Em suas razões pugnou pela impronúncia em razão da insuficiência de indícios suficientes de autoria, e por consequência requereu a revogação de sua prisão preventiva, e, subsidiariamente, a aplicação de medidas cautelares diversas da prisão.

Em contrarrazões, o Ministério Público opinou pela manutenção da decisão de primeiro grau.

Nesta Instância revisora, o Órgão Ministerial manifestou-se pelo improvimento do recurso.

É o relatório.

VOTO

VOTO

Conheço do recurso, eis que preenchidos os pressupostos para sua admissibilidade.

O recorrente pugna pela sua impronúncia, haja vista conjunto probante deficiente.

Vale ressaltar que na fase da pronúncia, o magistrado não avalia profundamente o conjunto probatório até então produzido, tendo em vista que se trata de mero juízo de admissibilidade, no qual somente se impõe o exame da existência da materialidade do crime e de indícios suficientes da autoria, uma vez que compete ao Conselho de Sentença a análise meritória do fato.

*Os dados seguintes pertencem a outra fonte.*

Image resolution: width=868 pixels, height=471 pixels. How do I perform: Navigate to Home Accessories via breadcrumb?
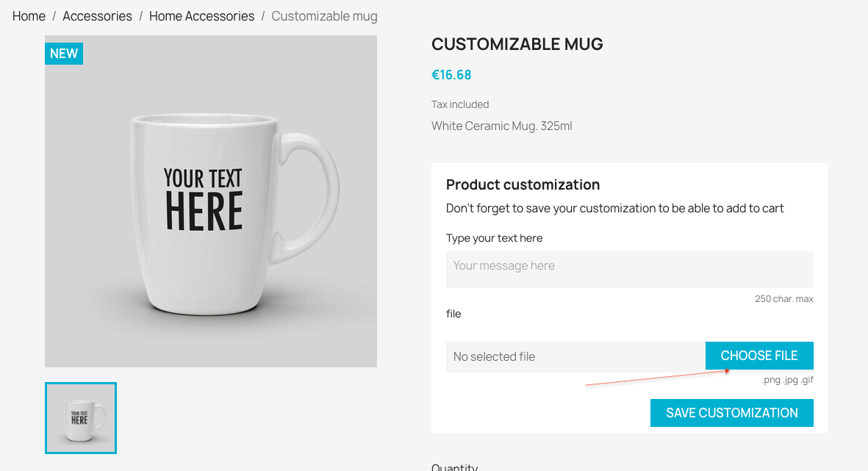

Sobre tema assemelhado ao que se debate nesta insurgência, colaciona-se a ementa do Acórdão da 5ª Turma do STJ, do qual se depreende que o magistrado está impossibilitado de proceder a grandes incursões no mérito da causa por ocasião da prolação da sentença de pronúncia, “in verbis”:

AGRAVO REGIMENTAL NO AGRAVO EM RECURSO ESPECIAL. PRONÚNCIA POR HOMICÍDIO TENTADO. RECONHECIMENTO DE LEGÍTIMA DEFESA. AUSÊNCIA DE PROVA INCONTESTÁVEL. IN DUBIO PRO SOCIETATE. ACÓRDÃO RECORRIDO EMBASADO EM PREMISSAS FÁTICAS. REVISÃO. SÚMULA 07/STJ. I - A pronúncia é decisão interlocutória mista, que julga admissível a acusação, remetendo o caso à apreciação do Tribunal do Júri. Encerra, portanto, simples juízo de admissibilidade da acusação, não se exigindo a certeza da autoria do crime, mas apenas a existência de indícios suficientes e prova da materialidade, imperando, nessa fase final da formação da culpa, o brocardo in dubio pro societate. II - Afastar a conclusão das instâncias de origem, quanto a não estar efetivamente demonstrada a excludente de ilicitude, implica o reexame do conjunto fático-probatório dos autos, o que é inadmissível na via do Recurso Especial, a teor da Súmula 7 do Superior Tribunal de Justiça. III - Agravo Regimental improvido. (STJ – AgRg na AREsp 405,488/SC – Relatora: Ministra Regina Helena Costa – Órgão Julgador: Quinta Turma – Julgamento: 06/05/2014 – Publicação: DJe 12/05/2014).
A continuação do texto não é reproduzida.